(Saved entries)
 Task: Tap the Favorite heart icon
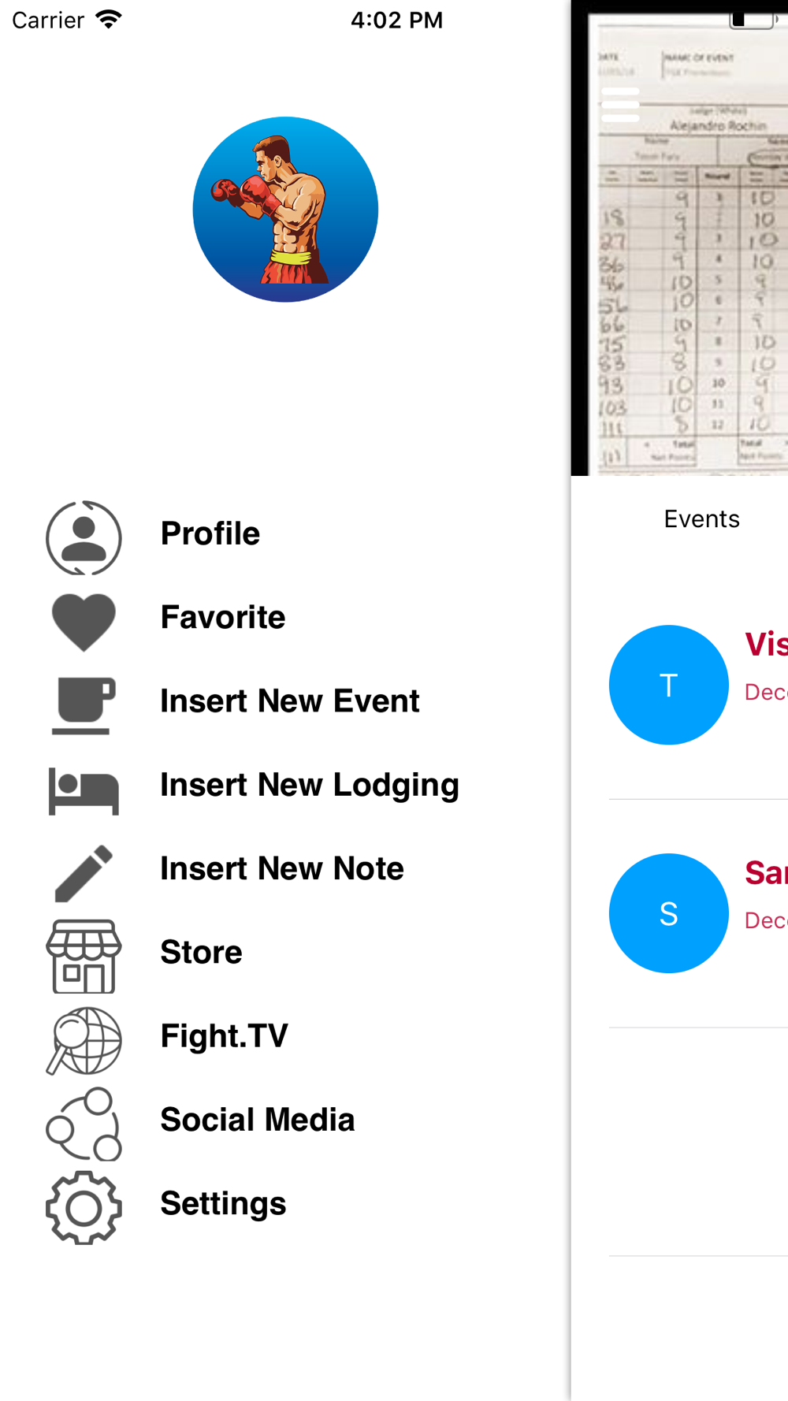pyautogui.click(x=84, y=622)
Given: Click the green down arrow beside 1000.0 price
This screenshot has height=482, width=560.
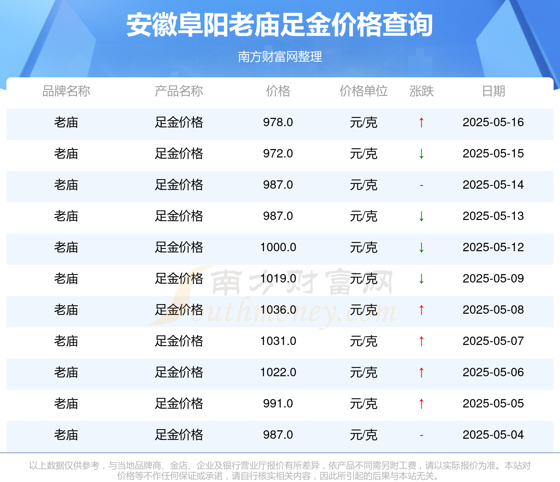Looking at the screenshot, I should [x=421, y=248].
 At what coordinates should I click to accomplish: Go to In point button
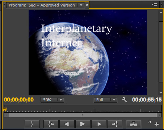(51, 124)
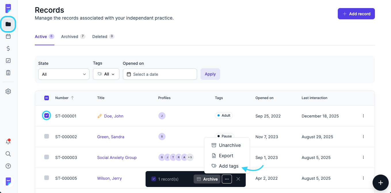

◆ **TASK TO CARRY OUT**:
Set down each record above exactly as it stands and leave out all pictures.

◆ **RESPONSE TO THE EXERCISE**:
 Task: Tap the Favorite heart icon
pyautogui.click(x=84, y=622)
Given: Click the green down arrow beside 1000.0 price
This screenshot has height=482, width=560.
Looking at the screenshot, I should [x=421, y=248].
 At what coordinates should I click to accomplish: Go to In point button
(51, 124)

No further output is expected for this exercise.